Dataset records
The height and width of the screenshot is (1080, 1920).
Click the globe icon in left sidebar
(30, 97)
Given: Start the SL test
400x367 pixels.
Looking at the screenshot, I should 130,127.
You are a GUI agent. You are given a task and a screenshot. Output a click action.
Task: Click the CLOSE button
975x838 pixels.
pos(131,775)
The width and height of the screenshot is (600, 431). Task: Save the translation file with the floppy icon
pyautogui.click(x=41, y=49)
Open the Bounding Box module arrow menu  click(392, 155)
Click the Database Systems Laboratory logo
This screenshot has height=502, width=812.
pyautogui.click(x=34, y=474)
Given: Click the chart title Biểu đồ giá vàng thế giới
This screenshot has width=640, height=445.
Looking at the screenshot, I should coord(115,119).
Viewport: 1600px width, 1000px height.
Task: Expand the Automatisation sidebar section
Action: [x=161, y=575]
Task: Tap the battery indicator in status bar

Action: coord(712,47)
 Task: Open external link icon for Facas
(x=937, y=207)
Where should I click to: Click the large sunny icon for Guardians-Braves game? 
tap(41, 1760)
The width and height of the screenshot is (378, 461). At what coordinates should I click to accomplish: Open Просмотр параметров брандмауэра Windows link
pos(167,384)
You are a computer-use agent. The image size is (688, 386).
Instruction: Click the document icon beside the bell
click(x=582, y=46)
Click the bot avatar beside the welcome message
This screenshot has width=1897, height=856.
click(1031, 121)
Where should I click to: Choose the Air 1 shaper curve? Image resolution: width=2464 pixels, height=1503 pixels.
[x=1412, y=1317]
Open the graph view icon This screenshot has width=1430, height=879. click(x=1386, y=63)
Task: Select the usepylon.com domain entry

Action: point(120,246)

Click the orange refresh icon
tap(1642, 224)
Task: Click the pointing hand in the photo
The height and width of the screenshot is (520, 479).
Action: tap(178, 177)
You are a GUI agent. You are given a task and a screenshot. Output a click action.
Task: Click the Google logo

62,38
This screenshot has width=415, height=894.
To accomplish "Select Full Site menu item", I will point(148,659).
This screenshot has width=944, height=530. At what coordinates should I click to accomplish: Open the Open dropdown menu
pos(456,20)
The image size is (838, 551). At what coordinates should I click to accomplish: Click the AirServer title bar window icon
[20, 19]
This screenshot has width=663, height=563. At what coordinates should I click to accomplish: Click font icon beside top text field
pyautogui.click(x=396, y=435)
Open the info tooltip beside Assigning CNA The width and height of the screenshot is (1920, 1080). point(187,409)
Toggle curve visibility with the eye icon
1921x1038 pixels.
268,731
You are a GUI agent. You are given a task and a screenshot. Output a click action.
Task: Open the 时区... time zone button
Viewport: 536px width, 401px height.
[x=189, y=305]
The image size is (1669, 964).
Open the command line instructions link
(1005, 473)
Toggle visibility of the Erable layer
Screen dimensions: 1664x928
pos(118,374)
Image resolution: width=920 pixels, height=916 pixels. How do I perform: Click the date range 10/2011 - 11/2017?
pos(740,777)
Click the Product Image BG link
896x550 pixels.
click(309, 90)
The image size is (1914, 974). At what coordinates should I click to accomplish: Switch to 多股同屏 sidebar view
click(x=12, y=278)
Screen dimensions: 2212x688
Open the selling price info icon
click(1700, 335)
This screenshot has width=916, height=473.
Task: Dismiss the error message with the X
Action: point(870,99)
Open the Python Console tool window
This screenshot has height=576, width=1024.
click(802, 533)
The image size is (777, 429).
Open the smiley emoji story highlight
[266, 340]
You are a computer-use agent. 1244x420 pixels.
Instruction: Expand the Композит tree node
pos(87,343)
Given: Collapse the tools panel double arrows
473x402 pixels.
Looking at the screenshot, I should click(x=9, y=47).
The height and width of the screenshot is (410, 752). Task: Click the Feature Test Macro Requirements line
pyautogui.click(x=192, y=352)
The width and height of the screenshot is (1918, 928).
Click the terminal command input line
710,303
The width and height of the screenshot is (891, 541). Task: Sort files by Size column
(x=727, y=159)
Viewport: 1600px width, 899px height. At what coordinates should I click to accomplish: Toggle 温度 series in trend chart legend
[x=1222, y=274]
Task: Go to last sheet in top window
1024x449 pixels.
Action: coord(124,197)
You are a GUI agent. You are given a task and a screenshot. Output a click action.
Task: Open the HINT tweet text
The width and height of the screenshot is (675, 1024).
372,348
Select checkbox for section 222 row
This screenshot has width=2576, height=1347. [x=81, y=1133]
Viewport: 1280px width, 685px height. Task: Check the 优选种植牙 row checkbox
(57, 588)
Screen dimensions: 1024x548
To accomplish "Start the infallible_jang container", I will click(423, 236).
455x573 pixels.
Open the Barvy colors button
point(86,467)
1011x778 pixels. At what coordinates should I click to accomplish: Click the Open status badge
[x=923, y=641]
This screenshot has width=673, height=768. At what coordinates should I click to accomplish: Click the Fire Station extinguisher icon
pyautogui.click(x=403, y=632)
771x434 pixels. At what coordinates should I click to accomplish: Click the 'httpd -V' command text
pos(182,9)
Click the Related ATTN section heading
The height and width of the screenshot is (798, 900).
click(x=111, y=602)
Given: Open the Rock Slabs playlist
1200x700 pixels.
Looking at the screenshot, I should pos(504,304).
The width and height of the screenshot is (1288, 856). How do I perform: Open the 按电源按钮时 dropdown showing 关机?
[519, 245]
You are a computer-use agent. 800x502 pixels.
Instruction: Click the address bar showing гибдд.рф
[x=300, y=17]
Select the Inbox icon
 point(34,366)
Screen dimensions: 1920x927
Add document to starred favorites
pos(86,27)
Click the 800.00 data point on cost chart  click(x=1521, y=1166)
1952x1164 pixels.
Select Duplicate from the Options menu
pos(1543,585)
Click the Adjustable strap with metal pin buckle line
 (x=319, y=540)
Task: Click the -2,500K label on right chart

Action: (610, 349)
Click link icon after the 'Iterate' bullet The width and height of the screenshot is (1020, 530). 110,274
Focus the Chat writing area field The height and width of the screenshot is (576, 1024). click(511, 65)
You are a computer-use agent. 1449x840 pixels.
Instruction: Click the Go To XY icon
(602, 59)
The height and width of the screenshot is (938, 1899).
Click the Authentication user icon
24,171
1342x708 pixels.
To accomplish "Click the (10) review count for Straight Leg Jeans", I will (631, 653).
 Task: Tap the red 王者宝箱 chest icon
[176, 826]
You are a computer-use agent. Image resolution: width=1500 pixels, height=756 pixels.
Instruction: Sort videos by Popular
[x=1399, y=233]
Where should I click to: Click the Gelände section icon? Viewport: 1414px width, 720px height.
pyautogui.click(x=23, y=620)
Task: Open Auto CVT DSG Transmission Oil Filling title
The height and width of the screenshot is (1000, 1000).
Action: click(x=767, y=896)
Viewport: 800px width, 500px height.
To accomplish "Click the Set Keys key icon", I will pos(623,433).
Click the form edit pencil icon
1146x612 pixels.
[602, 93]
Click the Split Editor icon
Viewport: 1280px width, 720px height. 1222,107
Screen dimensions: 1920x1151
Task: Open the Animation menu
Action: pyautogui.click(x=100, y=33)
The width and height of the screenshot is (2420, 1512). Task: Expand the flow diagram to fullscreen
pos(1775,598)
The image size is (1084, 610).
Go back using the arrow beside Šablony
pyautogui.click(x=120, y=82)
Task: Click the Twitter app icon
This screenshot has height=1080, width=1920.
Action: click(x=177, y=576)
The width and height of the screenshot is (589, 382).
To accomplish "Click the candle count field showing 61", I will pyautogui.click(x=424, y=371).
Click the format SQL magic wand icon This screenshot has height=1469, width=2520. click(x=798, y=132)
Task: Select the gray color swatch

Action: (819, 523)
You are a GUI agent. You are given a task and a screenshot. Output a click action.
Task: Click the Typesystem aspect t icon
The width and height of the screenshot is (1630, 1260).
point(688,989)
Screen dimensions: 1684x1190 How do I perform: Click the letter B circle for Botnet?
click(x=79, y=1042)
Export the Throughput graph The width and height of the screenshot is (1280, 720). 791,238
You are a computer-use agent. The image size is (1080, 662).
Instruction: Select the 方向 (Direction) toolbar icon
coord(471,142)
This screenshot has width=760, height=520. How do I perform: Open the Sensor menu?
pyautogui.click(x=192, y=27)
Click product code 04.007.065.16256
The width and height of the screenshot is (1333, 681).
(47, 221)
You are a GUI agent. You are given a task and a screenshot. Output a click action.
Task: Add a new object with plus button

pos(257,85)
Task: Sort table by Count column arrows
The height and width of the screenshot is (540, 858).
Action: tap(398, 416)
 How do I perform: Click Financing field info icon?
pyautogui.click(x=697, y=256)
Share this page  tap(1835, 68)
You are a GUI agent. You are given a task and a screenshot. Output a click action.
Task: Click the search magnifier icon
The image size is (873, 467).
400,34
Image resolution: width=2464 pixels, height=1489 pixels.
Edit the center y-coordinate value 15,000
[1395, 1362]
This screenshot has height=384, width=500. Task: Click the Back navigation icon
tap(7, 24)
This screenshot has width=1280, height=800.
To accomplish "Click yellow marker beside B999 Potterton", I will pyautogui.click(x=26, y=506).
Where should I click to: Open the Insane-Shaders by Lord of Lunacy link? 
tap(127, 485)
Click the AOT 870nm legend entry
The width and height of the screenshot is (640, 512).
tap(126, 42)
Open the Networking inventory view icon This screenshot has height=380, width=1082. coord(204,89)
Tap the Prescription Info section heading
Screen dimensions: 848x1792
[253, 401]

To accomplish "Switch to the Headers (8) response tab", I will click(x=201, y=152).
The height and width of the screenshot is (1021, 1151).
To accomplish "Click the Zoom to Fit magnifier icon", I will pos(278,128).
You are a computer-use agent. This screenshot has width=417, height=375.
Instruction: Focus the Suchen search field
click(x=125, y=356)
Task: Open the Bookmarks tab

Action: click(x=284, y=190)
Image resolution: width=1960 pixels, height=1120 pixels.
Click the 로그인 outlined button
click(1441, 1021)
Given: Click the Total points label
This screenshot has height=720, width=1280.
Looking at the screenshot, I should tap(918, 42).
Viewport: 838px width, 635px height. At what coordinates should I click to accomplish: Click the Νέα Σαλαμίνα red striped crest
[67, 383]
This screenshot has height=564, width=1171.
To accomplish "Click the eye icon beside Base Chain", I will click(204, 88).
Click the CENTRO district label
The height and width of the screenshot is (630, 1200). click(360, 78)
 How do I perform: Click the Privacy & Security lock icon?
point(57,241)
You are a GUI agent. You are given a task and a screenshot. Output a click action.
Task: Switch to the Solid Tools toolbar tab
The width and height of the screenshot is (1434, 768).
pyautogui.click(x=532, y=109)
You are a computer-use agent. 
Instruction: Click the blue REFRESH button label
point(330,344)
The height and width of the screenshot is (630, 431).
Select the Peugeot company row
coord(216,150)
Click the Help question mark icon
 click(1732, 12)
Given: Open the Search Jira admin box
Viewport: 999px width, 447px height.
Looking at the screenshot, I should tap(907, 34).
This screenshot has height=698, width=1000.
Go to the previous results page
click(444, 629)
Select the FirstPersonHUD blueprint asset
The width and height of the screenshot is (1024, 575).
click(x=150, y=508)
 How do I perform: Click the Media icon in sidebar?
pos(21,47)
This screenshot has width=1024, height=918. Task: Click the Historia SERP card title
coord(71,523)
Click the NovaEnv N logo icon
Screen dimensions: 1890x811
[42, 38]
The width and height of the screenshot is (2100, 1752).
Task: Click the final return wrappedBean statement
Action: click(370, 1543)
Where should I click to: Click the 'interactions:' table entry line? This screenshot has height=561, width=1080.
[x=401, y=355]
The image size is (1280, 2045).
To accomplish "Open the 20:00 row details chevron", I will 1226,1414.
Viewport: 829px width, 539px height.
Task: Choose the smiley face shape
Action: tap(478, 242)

Instructions to follow
Revise the entries from the line with "Task: Select the usepylon.com domain entry" to the line with "pyautogui.click(x=396, y=435)" so that "screenshot" becomes "screen capture" throughout, with nothing else changed. Return only those lines.

Answer
Task: Select the usepylon.com domain entry

Action: point(120,246)

Click the orange refresh icon
tap(1642, 224)
Task: Click the pointing hand in the photo
The height and width of the screen capture is (520, 479).
Action: tap(178, 177)
You are a GUI agent. You are given a task and a screen capture. Output a click action.
Task: Click the Google logo

62,38
This screen capture has width=415, height=894.
To accomplish "Select Full Site menu item", I will point(148,659).
This screen capture has width=944, height=530. At what coordinates should I click to accomplish: Open the Open dropdown menu
pos(456,20)
The image size is (838, 551). At what coordinates should I click to accomplish: Click the AirServer title bar window icon
[20, 19]
This screen capture has width=663, height=563. At what coordinates should I click to accomplish: Click font icon beside top text field
pyautogui.click(x=396, y=435)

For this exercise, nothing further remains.